On le voit, c’est donc à partir de la Terreur, donc un moment originaire et fondateur pour la modernité occidentale, que le terme trouve son sens définitoire. Le terme de terrorisme naît véritablement à la fin du XVIIIe siècle : il continuera à désigner, du moins dans les faits, une doctrine prônant la terreur. Néanmoins, on constate qu’à partir de ce moment historique, les définitions se compliquent. Des chercheurs, Alex Schmid et Albert Jongman, ont récemment dénombré quelque cent neuf définitions du terrorisme. C’est dire que le terme revêt de multiples formes dont il faudrait isoler de multiples acceptations : terrorisme d’État, autrement appelé terrorisme d’en haut, terrorisme d’en bas, terrorisme publicitaire, etc. La définition se complique si l’on tente de distinguer le terrorisme de la guérilla, du tyrannicide, du régicide, ou même de la guerre. Il n’en demeure pas moins que toutes les définitions se rapportent à cet invariant : celui de la terreur en tant que méthode, c’est-à-dire en tant que moyen ou instrument.
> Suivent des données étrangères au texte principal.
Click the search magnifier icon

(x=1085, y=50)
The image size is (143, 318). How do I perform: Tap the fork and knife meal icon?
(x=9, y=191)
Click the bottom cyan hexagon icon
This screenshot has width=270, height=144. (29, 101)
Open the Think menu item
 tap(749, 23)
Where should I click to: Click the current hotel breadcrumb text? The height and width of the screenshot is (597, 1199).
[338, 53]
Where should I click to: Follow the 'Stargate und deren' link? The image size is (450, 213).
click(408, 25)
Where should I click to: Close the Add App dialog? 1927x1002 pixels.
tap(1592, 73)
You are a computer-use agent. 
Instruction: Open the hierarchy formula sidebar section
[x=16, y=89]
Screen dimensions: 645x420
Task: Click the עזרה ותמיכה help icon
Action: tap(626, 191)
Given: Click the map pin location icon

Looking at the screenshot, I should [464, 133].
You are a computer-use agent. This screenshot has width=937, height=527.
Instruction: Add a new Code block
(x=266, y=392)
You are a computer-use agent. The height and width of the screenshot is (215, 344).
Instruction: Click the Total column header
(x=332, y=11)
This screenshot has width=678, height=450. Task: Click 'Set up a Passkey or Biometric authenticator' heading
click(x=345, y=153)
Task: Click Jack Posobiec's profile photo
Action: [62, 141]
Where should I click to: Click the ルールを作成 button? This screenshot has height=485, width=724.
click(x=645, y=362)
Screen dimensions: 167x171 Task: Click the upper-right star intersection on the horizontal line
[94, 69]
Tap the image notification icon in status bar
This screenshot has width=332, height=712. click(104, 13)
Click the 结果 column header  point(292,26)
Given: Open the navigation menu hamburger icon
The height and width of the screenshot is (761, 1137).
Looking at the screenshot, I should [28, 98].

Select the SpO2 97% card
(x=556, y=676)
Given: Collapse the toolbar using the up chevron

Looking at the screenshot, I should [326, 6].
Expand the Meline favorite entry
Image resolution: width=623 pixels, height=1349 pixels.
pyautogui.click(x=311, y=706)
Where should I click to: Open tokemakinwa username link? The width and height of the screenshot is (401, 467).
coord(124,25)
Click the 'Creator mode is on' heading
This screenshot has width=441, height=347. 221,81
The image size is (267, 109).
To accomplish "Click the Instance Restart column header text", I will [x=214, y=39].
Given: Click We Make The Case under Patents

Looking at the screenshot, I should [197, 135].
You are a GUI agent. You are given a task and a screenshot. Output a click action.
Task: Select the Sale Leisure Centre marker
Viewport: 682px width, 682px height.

L’ouvrage historique de Gérard Chaliand et Arnaud Blin le prouve : en datant le terrorisme de la Terreur, ce qui le précède en constitue seulement la préhistoire. Les auteurs étudient à ce titre la secte moyen-orientale des Assassins, appelés aussi Nizârites, apparue au XIe siècle. Néanmoins, on ne peut réduire les définitions de la terreur et du terrorisme à la seule période de 1792 à 1794. Bien entendu, on retrouve quelques traits définitoires : l’usage psychologique de la peur, la confusion entre suspection et culpabilité, les exécutions de masse. Mais, à ce stade de l’histoire, le terrorisme est un terrorisme d’État, que l’on dit « d’en haut ». Ce type de terreur constitue la matrice des régimes totalitaires du XXe siècle. Autre se révèle le terrorisme dit d’en bas, c’est-à-dire celui des révolutions populaires qui se développera particulièrement en Russie, puis en Europe à partir du XIXe siècle. Pour ne citer qu’un exemple que nous utiliserons plus tard, ce type de terrorisme deviendra la marque des anarchistes, notamment français, à la fin du XIXe siècle : c’est l’ère des attentats, des poseurs de bombes comme Ravachol, de la propagande par le fait : cet ouvrier et anarchiste français a perpétré un attentat à la bombe en 1892 et sera guillotiné la même année. Notons que le terrorisme d’en bas entraîne le plus souvent une réaction étatique : à la terreur répond une autre forme de terreur, institutionnalisée. Le vote des lois dites « scélérates », en 1893 et 1894, qui permettent de contrôler et de punir violemment le mouvement libertaire et ne se voient abrogées qu’en 1992. Le contenu de ces lois allait jusqu’à interdire la simple provocation indirecte ou l’apologie de l’anarchie ; les anarchistes sont même directement visés par le texte de loi : aussi, un journal libertaire comme Le Père peinard se voit inter Cette chasse aux sorcières débouchera notamment sur le procès des Trente, un événement célèbre et médiatique de 1894 qui constitue l’apogée de ces lois dites scélérates. Les récents événements, entre autres sur le territoire français, rejouent point par point une logique similaire : l’état d’urgence proclamé en France en 2015, suite aux attentats de janvier et novembre, n’a été retiré en novembre 2017 qu’au profit de la loi antiterroriste, qui substitue à un régime d’exception des mesures désormais inscrites dans le droit commun.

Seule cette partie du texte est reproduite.